### AIM OF THE TASK
Report, from the records below, every line where the word "Given" appears.

### RECORDS SUPPLIED
Segment Open
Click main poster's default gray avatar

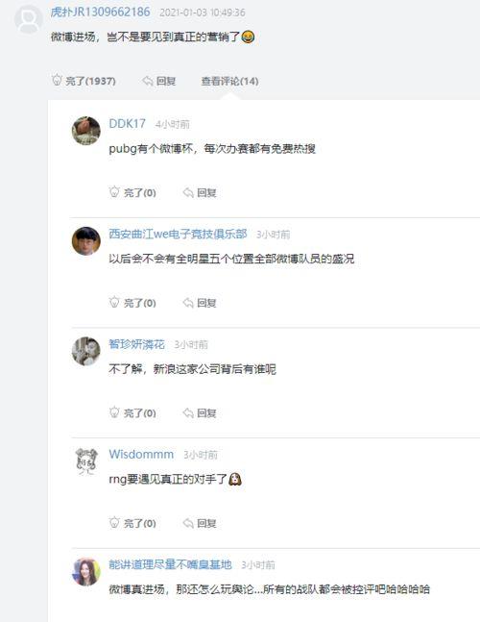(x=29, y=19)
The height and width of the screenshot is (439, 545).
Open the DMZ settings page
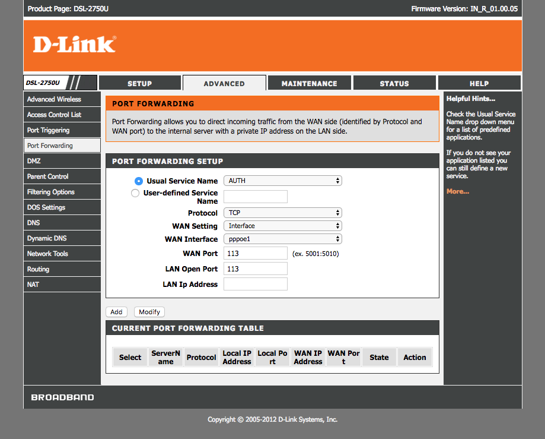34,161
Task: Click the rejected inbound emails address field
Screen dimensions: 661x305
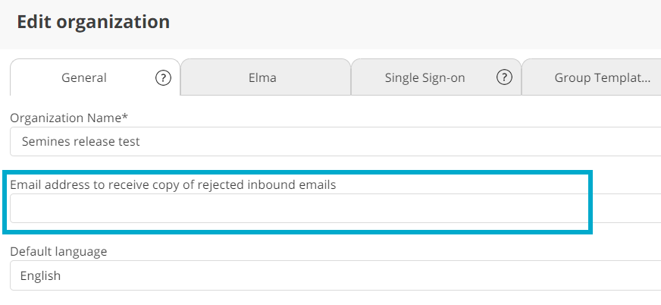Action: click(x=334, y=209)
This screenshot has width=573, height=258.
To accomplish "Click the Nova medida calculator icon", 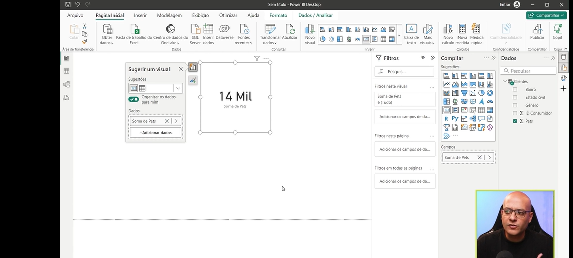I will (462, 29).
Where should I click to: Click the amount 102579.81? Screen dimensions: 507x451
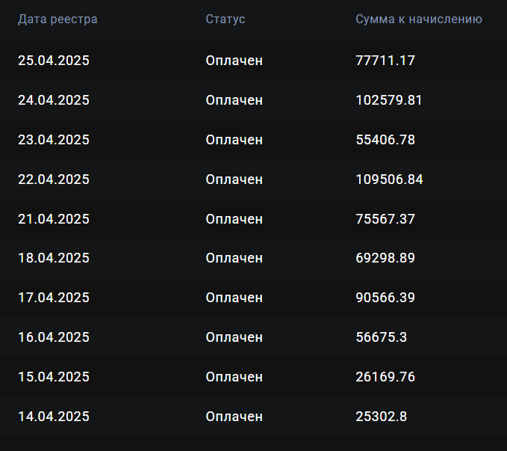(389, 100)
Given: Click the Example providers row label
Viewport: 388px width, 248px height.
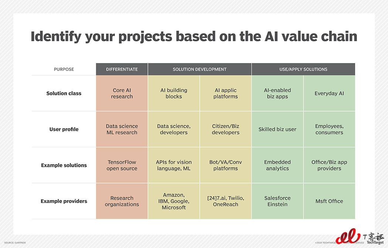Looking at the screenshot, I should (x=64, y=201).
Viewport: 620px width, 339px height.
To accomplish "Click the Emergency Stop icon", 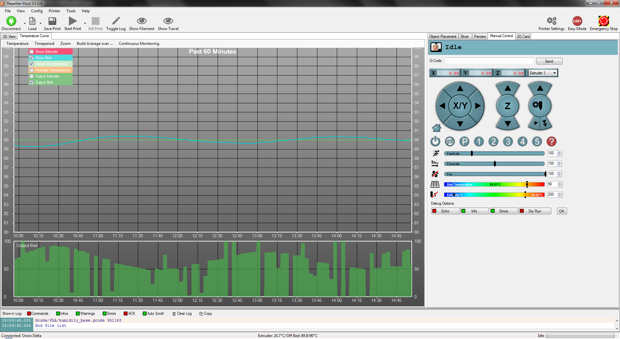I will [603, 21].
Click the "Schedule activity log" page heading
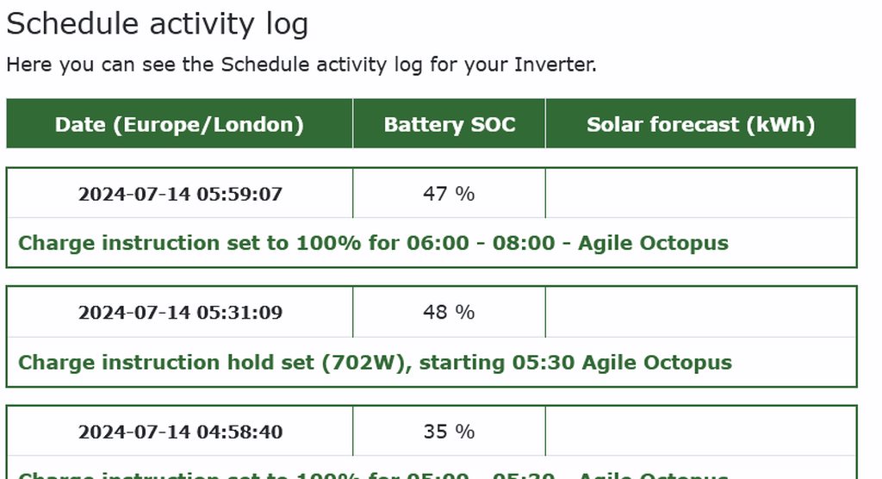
Segment Closed
Segment Open
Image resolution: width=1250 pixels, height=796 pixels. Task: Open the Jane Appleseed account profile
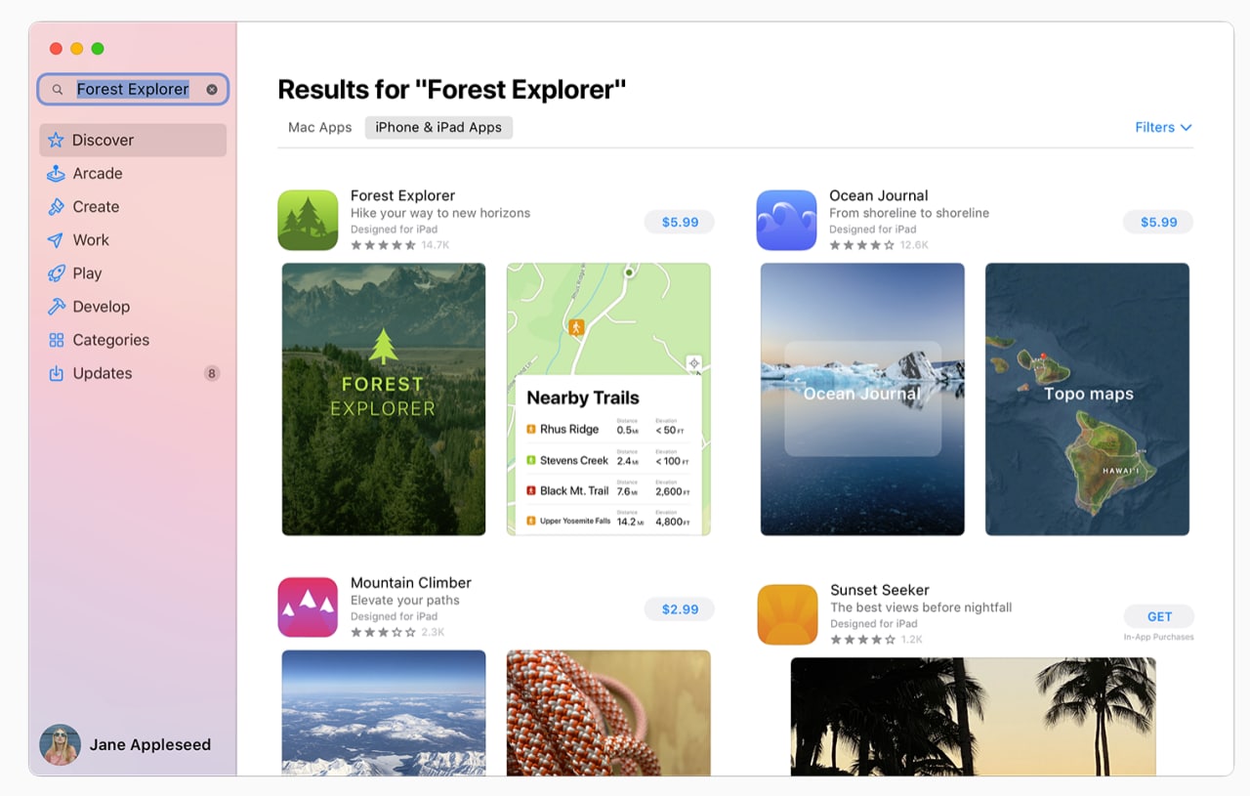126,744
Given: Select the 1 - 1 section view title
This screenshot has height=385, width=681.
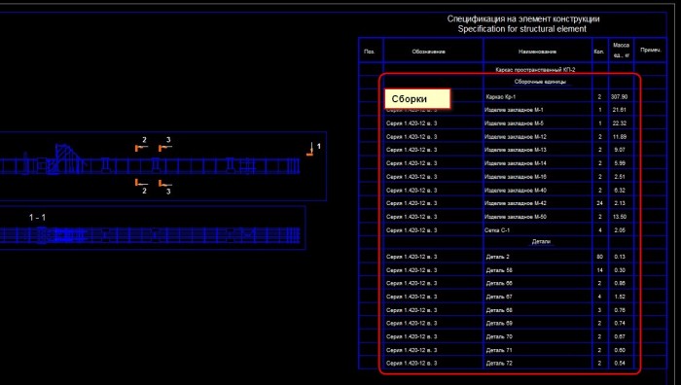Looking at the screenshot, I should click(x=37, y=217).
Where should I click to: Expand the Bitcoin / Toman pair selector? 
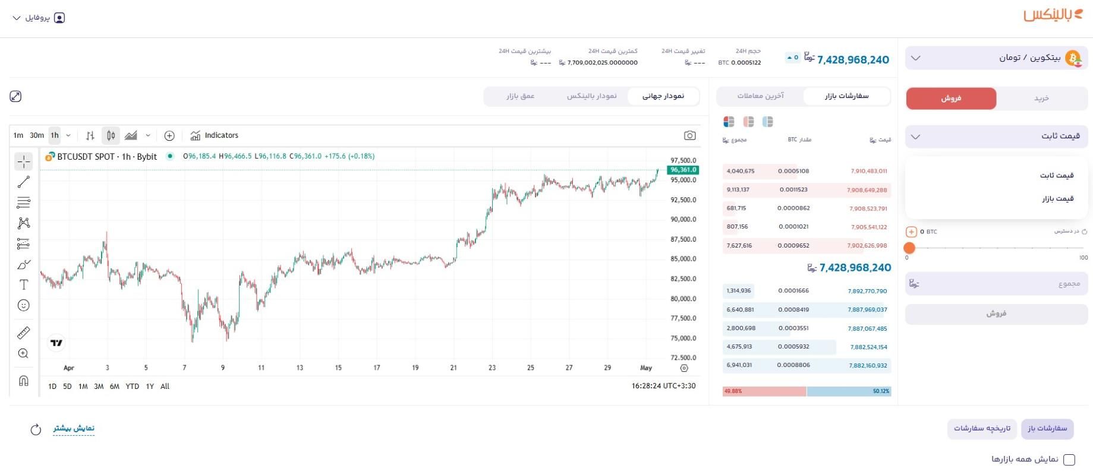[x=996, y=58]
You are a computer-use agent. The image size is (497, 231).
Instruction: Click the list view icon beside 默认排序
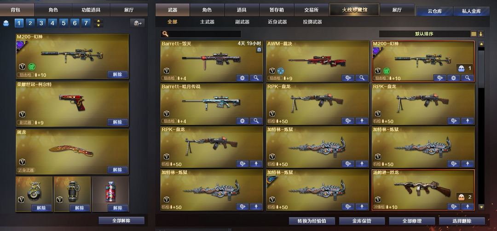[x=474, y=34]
Segment Closed
### RESPONSE TO THIS EXERCISE
Given: Click the Example providers row label
Given: Select the 1 - 1 section view title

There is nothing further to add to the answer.